On authenticity, for instance, her collaborator Associate Professor Bob Sturm created an algorithm that can generate tunes in the style of Irish traditional music. On the surface, such ‘machine folk’ may seem to diminish authenticity by bypassing the human creator (the ‘folk’) and their community, story, culture, history and identity – elements most essential in defining folk music. But not quite, said Dr Huang.

“In this case, Sturm would share some of the generated tunes with the traditional musicians’ community, including his Irish accordion teachers. The tunes would then be practised, played, taught, exchanged, and eventually they would enter a musician’s tune collection. I call this a process of ‘authentication’, when a ‘machine folk’ comes to life. After all, authenticity is never fixed but is always in the becoming,” she said.

She has also brought a classical Chinese philosophy perspective to her work. “In my work, I have argued that in reaching beyond Western systems of thought, we may open up new perspectives for thinking critically and responsibly about (music) AI.”

Recently, Universal Music Group urged Spotify to remove a song where AI was used to ‘deep-fake’ the vocals of Drake and The Weeknd.

“This incident points to the age-old question about what in music is copyrightable. Should the human singing voice be subject to copyright protection? And, besides the question of legality, is unconsented AI voice cloning ethical?” she asked.

Human-AI partnership

Also intertwined is the issue of musical labour. “Is virtuosic skill as conventionally conceived still vital when defining the next generation of working ‘artists’? Can art be generated instantly and with minimal effort? Consider songwriting via the press of one button.” But Dr Huang also cautioned against oversimplifying the power of AI: “When deployed with nuance, AI tools can unleash previously unimaginable, creative possibilities.”

In 2021 and 2022, Dr Huang co-organised the AI Song Contest (AISC), an annual, international competition exploring human-AI partnership in songwriting. Besides the song, entrants must submit a four-page ‘process document’ and teams typically consist of both musicians and scientists. The contest has received coverage from The New York Times, Science, Scientific American, Billboard, BBC etc. In Spring 2023, via a partnership with Sony, AISC launched its inaugural Artist Residency at the Sony Computer Science Laboratories in Paris. Dr Huang currently sits on the board of directors for the AISC Foundation, a non-profit entity based in the Netherlands.

“As a process-driven contest, we’re interested in discovering how AI can meaningfully push the boundaries of creative expression,” she said.

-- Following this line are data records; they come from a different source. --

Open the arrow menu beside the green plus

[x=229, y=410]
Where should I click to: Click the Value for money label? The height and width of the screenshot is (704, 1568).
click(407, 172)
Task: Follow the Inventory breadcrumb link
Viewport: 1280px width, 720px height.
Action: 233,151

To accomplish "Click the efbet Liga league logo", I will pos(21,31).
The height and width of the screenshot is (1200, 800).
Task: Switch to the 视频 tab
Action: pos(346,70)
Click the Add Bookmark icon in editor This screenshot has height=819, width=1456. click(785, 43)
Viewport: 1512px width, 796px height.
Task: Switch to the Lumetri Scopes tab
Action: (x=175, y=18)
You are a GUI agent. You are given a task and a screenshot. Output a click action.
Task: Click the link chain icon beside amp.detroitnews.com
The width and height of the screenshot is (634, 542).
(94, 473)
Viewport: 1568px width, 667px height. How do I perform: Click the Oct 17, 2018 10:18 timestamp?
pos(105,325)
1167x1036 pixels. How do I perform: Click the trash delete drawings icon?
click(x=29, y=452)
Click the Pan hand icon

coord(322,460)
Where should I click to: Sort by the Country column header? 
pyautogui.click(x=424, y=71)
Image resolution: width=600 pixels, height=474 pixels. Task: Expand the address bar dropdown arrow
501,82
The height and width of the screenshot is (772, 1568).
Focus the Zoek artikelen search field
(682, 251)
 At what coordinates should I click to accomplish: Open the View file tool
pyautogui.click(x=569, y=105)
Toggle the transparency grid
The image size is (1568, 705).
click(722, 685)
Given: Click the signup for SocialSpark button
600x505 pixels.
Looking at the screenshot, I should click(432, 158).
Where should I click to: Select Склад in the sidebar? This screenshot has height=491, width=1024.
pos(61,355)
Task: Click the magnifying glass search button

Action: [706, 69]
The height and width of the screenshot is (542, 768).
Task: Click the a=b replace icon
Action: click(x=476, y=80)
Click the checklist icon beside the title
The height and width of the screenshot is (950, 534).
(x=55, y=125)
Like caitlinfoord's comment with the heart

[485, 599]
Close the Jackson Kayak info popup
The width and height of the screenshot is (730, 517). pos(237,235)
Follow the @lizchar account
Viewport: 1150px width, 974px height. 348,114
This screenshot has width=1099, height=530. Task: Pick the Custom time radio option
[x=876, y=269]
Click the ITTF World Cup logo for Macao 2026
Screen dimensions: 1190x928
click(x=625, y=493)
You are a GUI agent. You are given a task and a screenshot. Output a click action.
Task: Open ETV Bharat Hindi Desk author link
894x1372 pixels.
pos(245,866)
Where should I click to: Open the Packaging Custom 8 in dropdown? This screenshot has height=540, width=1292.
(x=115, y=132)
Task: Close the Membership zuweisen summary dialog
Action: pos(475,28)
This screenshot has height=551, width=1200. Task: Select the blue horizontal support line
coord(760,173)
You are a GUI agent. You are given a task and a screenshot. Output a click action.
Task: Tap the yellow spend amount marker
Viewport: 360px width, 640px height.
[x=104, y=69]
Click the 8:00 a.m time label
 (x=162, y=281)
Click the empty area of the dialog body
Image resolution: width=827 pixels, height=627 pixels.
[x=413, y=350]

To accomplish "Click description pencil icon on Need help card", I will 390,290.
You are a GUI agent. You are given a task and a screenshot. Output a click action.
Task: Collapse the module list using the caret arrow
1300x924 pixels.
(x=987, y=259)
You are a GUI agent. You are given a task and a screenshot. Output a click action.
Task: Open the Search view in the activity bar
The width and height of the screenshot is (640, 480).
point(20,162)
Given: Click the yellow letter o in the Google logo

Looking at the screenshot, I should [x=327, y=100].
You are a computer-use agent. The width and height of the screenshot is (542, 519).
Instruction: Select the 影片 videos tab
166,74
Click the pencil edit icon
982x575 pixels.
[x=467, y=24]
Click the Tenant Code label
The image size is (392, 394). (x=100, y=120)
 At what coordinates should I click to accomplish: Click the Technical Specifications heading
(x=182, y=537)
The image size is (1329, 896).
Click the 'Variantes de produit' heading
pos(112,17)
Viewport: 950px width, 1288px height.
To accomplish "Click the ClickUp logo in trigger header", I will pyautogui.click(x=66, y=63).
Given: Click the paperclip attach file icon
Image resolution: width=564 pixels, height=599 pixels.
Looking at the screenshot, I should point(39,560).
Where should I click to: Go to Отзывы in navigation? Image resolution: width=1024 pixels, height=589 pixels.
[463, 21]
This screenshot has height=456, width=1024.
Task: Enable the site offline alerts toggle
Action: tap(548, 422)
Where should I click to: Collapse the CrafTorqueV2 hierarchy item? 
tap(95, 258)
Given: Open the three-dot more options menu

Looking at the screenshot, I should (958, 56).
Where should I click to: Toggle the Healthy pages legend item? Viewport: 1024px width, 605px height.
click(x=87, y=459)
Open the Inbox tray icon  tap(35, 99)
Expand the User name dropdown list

Dr Huang, who was recently invited to share her research with Google’s Montreal Office and the Google Magenta team, stressed the urgency of bridging technological development with critical, humanistic inquiry. She sees HKU as a place where this has started to happen, through initiatives such as the new Bachelor of Arts in Humanities and Digital Technologies, and the AI & Humanity Lab. “You’d be surprised at how rare this is. It is not an easy bridge to build, but it’s worth the hard work.”

Dr Huang was a panellist at the AI and Music Industry Forum organised by IFPI Sweden (International Federation of the Phonographic Industry) and STIM (Swedish Performing Rights Society) in Sweden in May 2023.

Dr Huang (second from right) was a panellist at the AI and Music Industry Forum organised by IFPI Sweden (International Federation of the Phonographic Industry) and STIM (Swedish Performing Rights Society) in Sweden in May 2023.

We’re interested in discovering how AI can meaningfully push the boundaries of creative expression.